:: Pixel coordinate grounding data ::
= = =
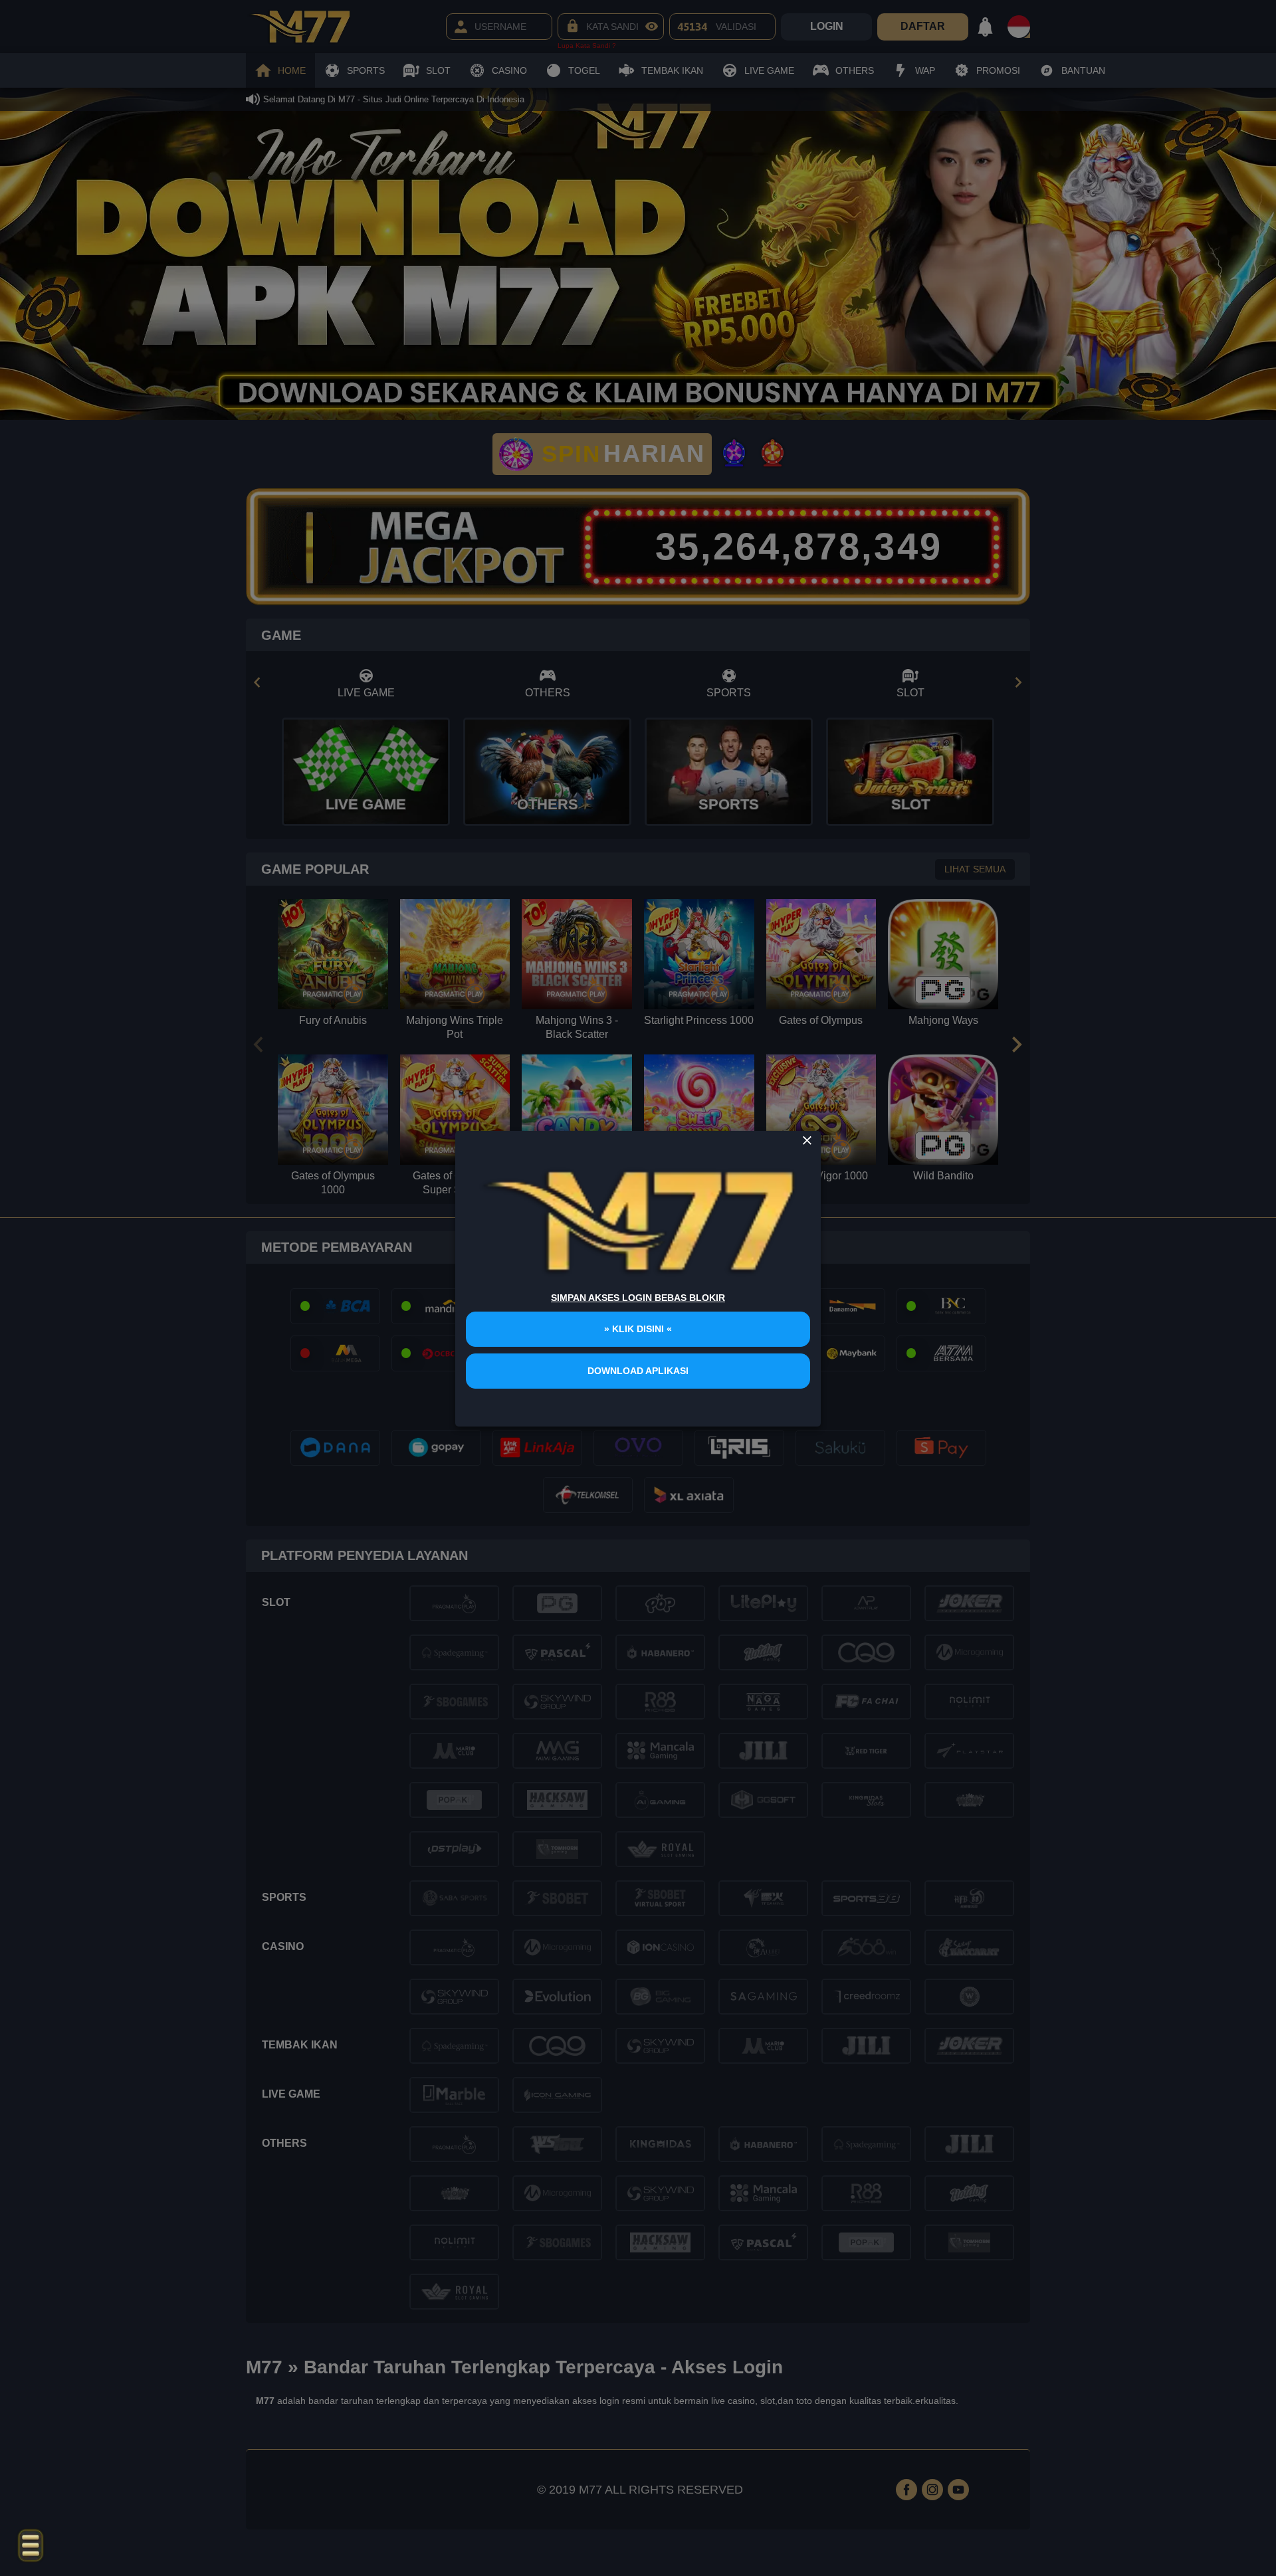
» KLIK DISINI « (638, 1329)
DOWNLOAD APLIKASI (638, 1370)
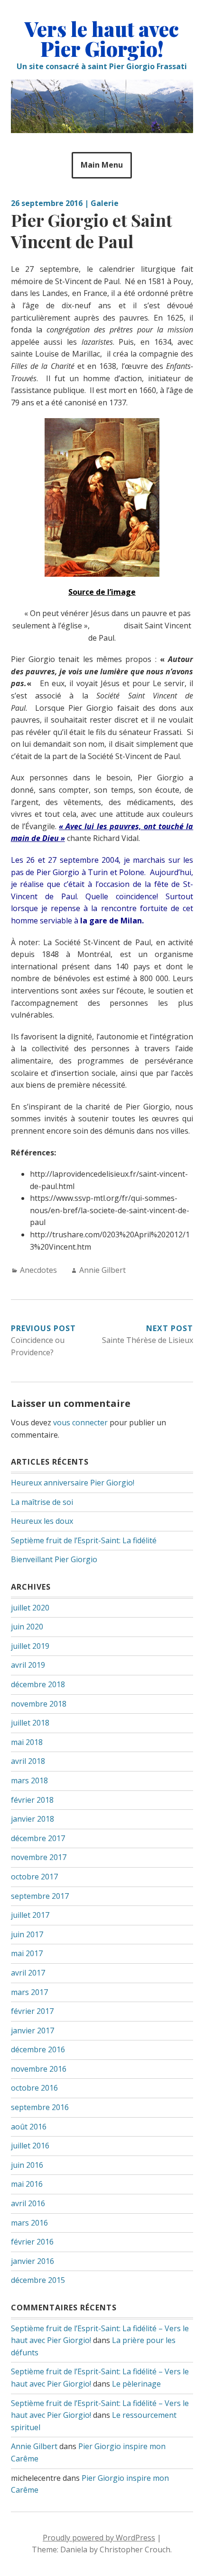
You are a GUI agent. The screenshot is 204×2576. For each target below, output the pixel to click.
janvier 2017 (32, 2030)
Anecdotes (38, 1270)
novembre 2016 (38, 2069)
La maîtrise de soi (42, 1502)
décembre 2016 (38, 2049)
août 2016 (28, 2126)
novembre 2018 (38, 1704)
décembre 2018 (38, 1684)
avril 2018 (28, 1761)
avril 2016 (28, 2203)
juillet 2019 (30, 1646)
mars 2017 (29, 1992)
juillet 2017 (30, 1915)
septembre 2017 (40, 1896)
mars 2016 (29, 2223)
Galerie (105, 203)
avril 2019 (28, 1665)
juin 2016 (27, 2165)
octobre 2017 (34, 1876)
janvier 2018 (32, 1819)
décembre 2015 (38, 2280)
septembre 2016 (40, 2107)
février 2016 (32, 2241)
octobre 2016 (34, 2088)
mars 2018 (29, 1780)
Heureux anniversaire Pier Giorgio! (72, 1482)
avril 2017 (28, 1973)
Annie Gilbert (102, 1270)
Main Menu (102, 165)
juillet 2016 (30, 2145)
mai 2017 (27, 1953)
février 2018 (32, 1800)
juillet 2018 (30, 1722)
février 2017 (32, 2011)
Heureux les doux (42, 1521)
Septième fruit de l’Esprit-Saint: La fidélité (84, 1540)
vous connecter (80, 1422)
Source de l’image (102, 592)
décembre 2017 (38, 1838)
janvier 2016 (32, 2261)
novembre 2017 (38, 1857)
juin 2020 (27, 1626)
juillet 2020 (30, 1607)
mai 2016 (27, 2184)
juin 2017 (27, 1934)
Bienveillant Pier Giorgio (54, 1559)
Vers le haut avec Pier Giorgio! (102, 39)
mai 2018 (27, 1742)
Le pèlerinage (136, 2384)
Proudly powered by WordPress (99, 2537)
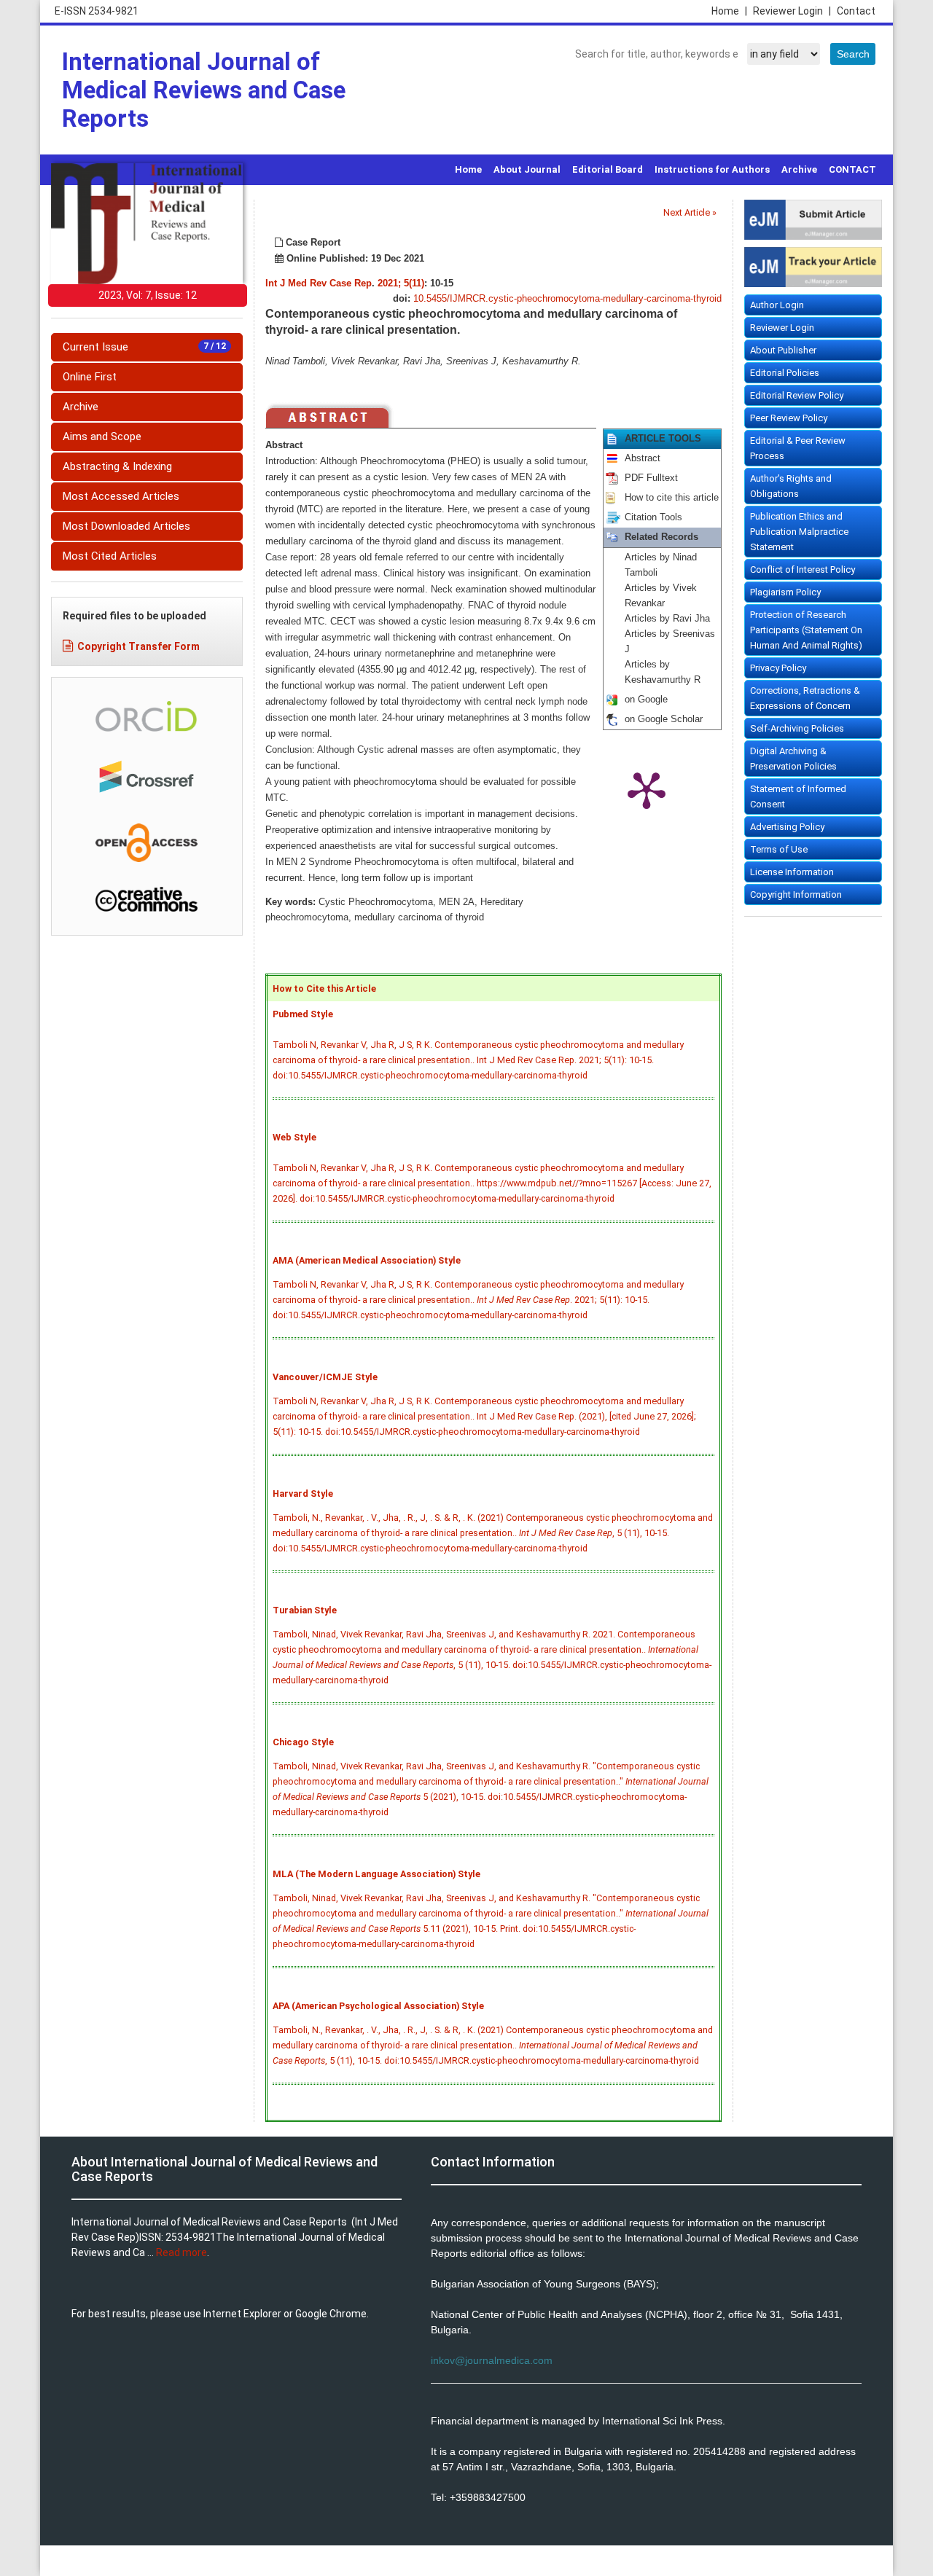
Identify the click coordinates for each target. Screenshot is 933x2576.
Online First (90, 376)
= = =
:: Your task ::
What lines in the data above carry "Giorgio"? Return them all.

:: Solved problem ::
Heureux anniversaire Pier Giorgio! (72, 1482)
Bienveillant Pier Giorgio (54, 1559)
Vers le haut avec Pier Giorgio! (102, 39)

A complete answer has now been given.